Fabius' history has not survived, but it is partially known today through quotations and allusions by later authors. It is not certain whether the work was annalistic, recounting events year by year, although citation of his work by other historians may imply that it was. According to Beck, however, the label "annalistic" should be avoided to describe Fabius' work, for the surviving fragments "make it plain that the conceptual assumptions of this model (lack of style, a mere compilation of people, places and prodigies) are not accurate."

== Views and influences ==
Fabius was influenced by Greek historiographical methods, especially that of the Sicilian Greek historian Timaeus. Other Greek authors such as Antiochus of Syracuse and Diocles of Peparethus had already written about the mythical origins of Rome, and Fabius was also influenced by them. For instance, his narrative of the legendary overthrow of Amulius by Romulus and Remus was taken from Diocles.

His views of Roman history as a closed unity in search for social meaning were biased towards his nation, and probably emerged as a nationalistic reaction influenced by the conflict between Rome and Carthage, especially the political turmoil that followed the defeat of Cannae in 216 BC. Beck writes that "the work’s apologetic tone, its idealization of the republic as a well-ordered state, and the emphasis on Rome’s loyalty to its allies all seem to support this view, suiting an effort at damage-control immediately after Cannae." According to scholar John Briscoe, "his reasons for writing in Greek were both literary—the possibility of writing in Latin did not occur to him—and political, the need to defend Roman policy to the Greek world." However, Momigliano contends that the available Fabius's fragments recounting contemporary events appear "objective and serene ... [and show] that Fabius was in no hurry to present the Carthaginians to the Greek public as collectively responsible for the beginning of the Second Punic War."

==Legacy==
Fabius' portrayal of the Siege of Saguntum as the cause of the Second Punic War, dismissing Hannibal's attack as sweeping "injustice", soon became the dominant view among ancient historians. In the early 2nd century BC, Roman historians Lucius Cincius Alimentus and Gaius Acilius were highly influenced by Fabius in matters of language, form, and theme.

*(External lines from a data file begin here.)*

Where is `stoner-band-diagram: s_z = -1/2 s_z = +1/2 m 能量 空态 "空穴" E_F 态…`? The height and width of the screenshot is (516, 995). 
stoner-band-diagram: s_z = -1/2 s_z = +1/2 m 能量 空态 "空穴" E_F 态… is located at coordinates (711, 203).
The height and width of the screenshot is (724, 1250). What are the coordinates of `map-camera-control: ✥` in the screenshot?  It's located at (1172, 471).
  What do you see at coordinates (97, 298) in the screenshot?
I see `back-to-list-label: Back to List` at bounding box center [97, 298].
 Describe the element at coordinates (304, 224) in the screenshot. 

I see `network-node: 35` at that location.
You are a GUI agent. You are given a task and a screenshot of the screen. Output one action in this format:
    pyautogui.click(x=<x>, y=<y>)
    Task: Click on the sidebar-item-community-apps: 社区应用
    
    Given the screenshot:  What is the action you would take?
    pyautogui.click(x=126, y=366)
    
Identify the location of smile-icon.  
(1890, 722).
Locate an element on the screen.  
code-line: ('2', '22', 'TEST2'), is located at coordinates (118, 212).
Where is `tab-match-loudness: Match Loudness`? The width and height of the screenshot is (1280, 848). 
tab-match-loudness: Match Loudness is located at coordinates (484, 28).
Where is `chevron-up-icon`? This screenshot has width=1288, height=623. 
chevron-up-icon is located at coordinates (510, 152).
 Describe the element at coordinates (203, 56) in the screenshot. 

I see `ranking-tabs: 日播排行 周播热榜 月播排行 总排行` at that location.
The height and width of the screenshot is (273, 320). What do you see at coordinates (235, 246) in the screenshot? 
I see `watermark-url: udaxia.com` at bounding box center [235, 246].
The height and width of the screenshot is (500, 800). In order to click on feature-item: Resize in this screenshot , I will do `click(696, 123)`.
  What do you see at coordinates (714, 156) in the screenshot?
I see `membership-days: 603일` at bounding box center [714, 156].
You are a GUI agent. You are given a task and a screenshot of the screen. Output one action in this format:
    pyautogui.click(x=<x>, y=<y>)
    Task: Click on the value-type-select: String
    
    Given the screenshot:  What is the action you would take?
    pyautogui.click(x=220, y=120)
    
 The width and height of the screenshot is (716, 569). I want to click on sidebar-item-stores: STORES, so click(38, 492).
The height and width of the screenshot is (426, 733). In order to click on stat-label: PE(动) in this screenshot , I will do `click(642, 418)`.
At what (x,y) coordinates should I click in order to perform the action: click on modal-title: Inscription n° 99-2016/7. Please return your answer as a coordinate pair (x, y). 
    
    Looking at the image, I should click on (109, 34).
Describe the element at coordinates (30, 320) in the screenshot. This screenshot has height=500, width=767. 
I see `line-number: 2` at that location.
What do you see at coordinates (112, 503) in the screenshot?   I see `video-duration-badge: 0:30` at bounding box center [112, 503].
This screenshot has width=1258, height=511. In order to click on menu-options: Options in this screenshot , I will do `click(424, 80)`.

The annals [Fabius] produced inaugurated a new type of national history, less antiquarian than the local chronicles of the Greek states, more concerned with the continuity of political institutions than most of the Greek general histories we know. The Romans could not remain bound to the notion of contemporary history because they had a profound sense of tradition and continuity. They might be uncritical about their own past, but they felt they had to narrate their own history ab urbe condita, from the beginnings. The annals from the origins of Rome were the most characteristic product of their historiography ... Roman traditionalism had inspired the Annals of the Pontiffs. Fabius Pictor kept it alive while accepting the methods, and to a great extent the contents, of Greek political history. Fabius invented national history for the Latin West. Thereby he created the form for the expression of national consciousness: possibly he contributed to the creation of national consciousness itself, such as we understand it.

Fabius was used as a source by Polybius, Livy, Gellius, Quadrigarius, Plutarch, and Dionysius of Halicarnassus. Despite his use of Fabius's history, Polybius complained about the quality of his work, saying that he had been biased towards the Romans and inconsistent. Cicero spoke harshly of early Roman historians: "Let me remind you that in the beginning the Greeks themselves also wrote like our Cato, Pictor, and Piso. History was nothing more than a compilation of yearly chronicles..."

An anonymous Account of the Roman History of Fabius Pictor was published in 1749, claiming that a manuscript in the "Carthaginian language" had been discovered in the ruins of Herculaneum near Pompeii. In fact, it was a political satire on English religion and politics at the time.